Al ser su base y matriz una de las sociedades más antimilitaristas de la historia, la civilización republicana española, se dedicaron enormes esfuerzos a convencer a sus componentes de que este no era un ejército como los demás por lo referente a la disciplina. El soldado republicano no debía ser un autómata de obediencia ciega, sino una persona consciente que tomaba la libre decisión de obedecer a sus mandos y mantener una férrea disciplina. El sistema de comisarios políticos y un torrente de memes debían encargarse de mantener esa idea viva.

Lo cierto es que poco a poco el EPR se convirtió en un ejército como los demás, en que los soldados recibían duros castigos si no se comportaban como autómatas de obediencia ciega. Tras el duro trabajo por militarizar a las milicias políticas, el EPR se encontró con el no menos duro de encuadrar en filas a reclutas forzosos, que terminaron formando el 80% de sus efectivos por lo menos. La sofisticación política de los primeros tiempos fue dando paso a un esquema muy sencillo, en el que España debía ser defendida de la invasión extranjera de italianos y alemanes –con los moros como tercera parte foránea– ayudados por españoles traidores. Y la referencia histórica favorita fue la guerra de la Independencia contra Napoleón.

Las insignias de jerarquía fueron diseñadas exprofeso. Se abandonó el sistema tradicional del ejército español de estrellas de seis puntas para los oficiales y de ocho para los jefes por otro basado en barras finas o gruesas, al parecer inspirado en el ejército francés. Encima de todo ello campeaba la estrella roja de cinco puntas, el gran símbolo de la revolución socialista, rodeada por un círculo en el caso de los comisarios políticos. La graduación militar solía ser muy inferior al mando efectivo. Los comandantes (mayores) podían muy bien dirigir un cuerpo de ejército, en cuyo caso se agregaban tres estrellas doradas de tres puntas a la barra gruesa indicadora de la graduación. El resultado final eran combinaciones bastante coloridas.
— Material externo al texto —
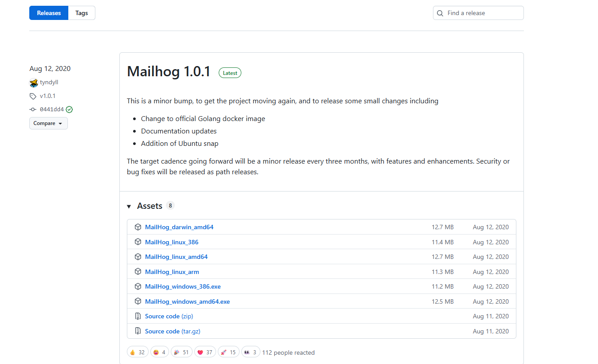
Task: Click the Source code zip file icon
Action: 138,317
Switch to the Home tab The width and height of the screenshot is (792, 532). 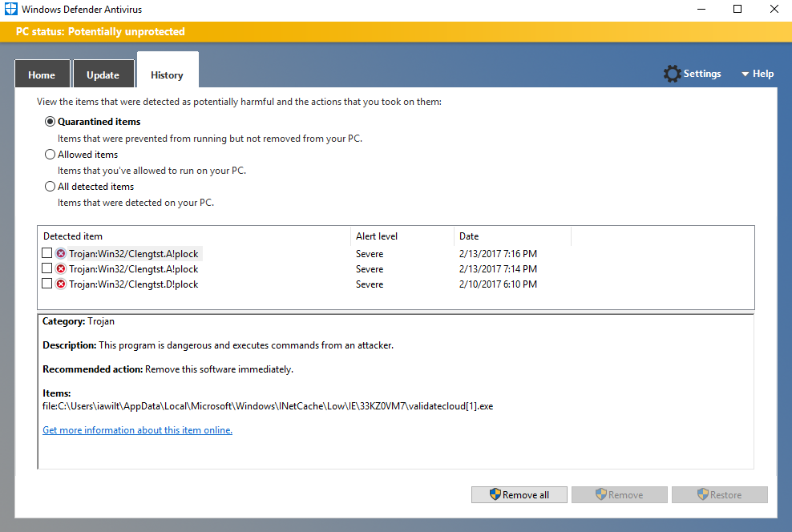[42, 75]
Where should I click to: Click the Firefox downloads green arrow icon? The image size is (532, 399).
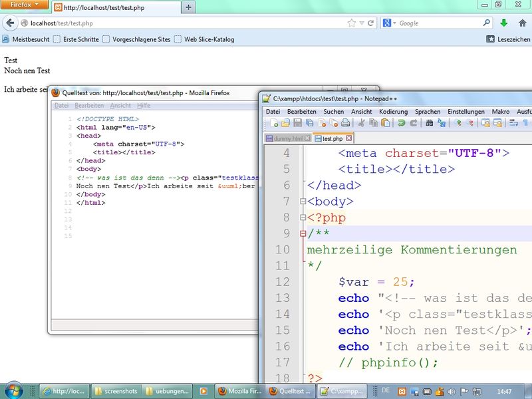[503, 23]
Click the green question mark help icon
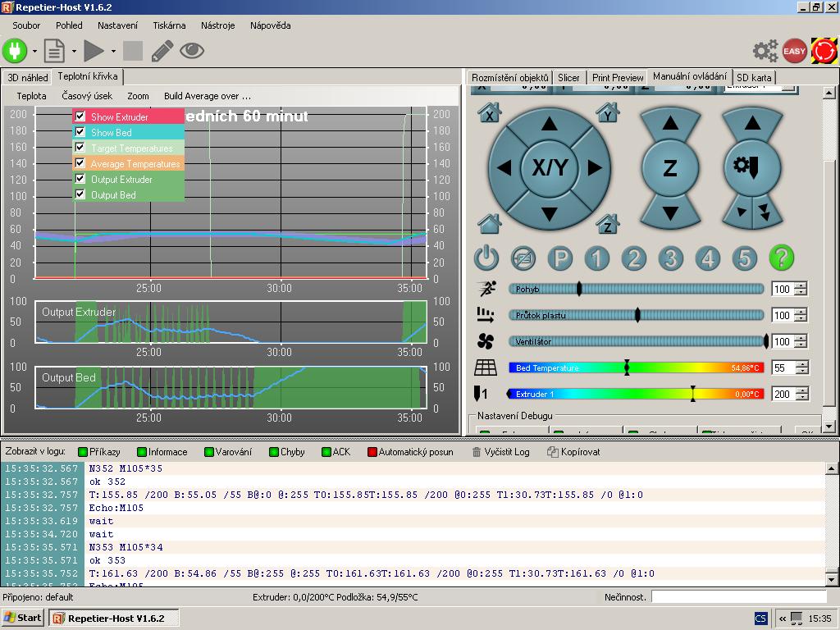Image resolution: width=840 pixels, height=630 pixels. 781,258
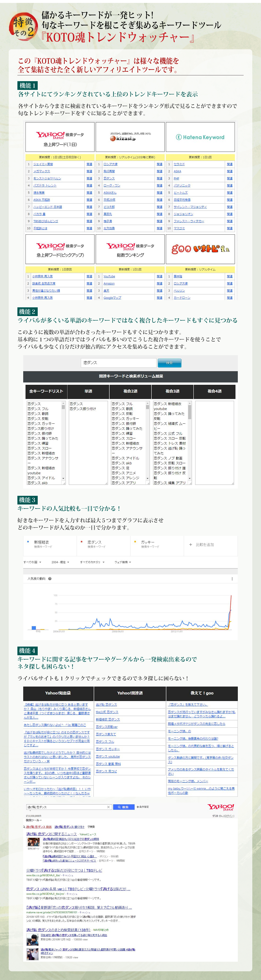
Task: Click the help icon beside 人気度の動向
Action: [x=50, y=579]
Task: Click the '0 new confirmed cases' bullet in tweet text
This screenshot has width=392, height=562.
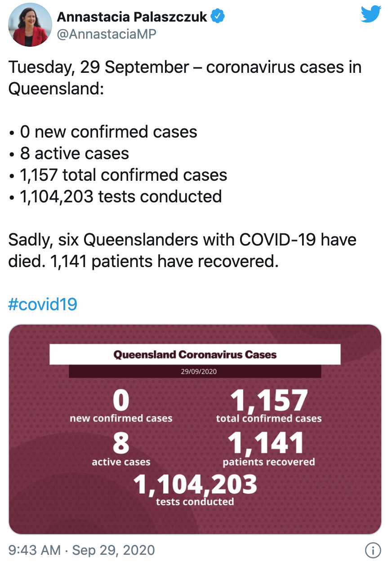Action: 103,132
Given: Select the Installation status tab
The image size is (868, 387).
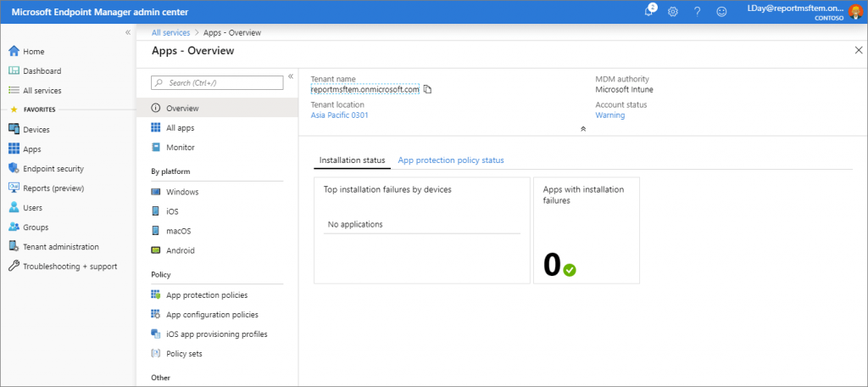Looking at the screenshot, I should click(352, 160).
No había ninguna animación, por el contrario, en el importante asunto de las condecoraciones y recompensas militares. Los ejércitos suelen cuidar mucho este extremo, organizando un conjunto de medallas que van desde el grado máximo otorgado a una reducida super-élite –como la cruz de hierro alemana o el corazón púrpura USA– a infinidad de distintivos y chapitas indicando que se ha servido en determinada campaña, o que se han hecho determinado número de servicios, en general que uno “ha estado allí”. Entre estar allí y cumplir razonablemente su deber y los actos de valor sobrehumano premiados en España con la Cruz Laureada de San Fernando hay todo un mundo simbólico de chatarra que se aplica en proporciones variables y al final personalizadas a cada soldado, reforzando su espíritu de cohesión con su unidad y su ejército. Mientras que el EN cuidó mucho su tradicional protocolo de condecoraciones y medallas, el EPR no hizo el menor caso a este importante asunto, aparte de crear una Placa Laureada de Madrid, equivalente de la de San Fernando de sus enemigos. Uno de los muy pocos condecorados  fue el general Miaja, como era de esperar.

 

[117] Coronel S.L.A. Marshall, Los mandos de pequeñas unidades en combate, Infantry Journal, trad. en Ejército, nº 99, abril de 1948.
[118] Felisindo DÍAZ DÍAZ, 61 Brigada, 2.» Batallón, 4.ª Compañía. Bronchales. Parapetos: «Se deben rectificar los mandos» Libertad, 42 División (Cuenca) nº 4, julio de 1937.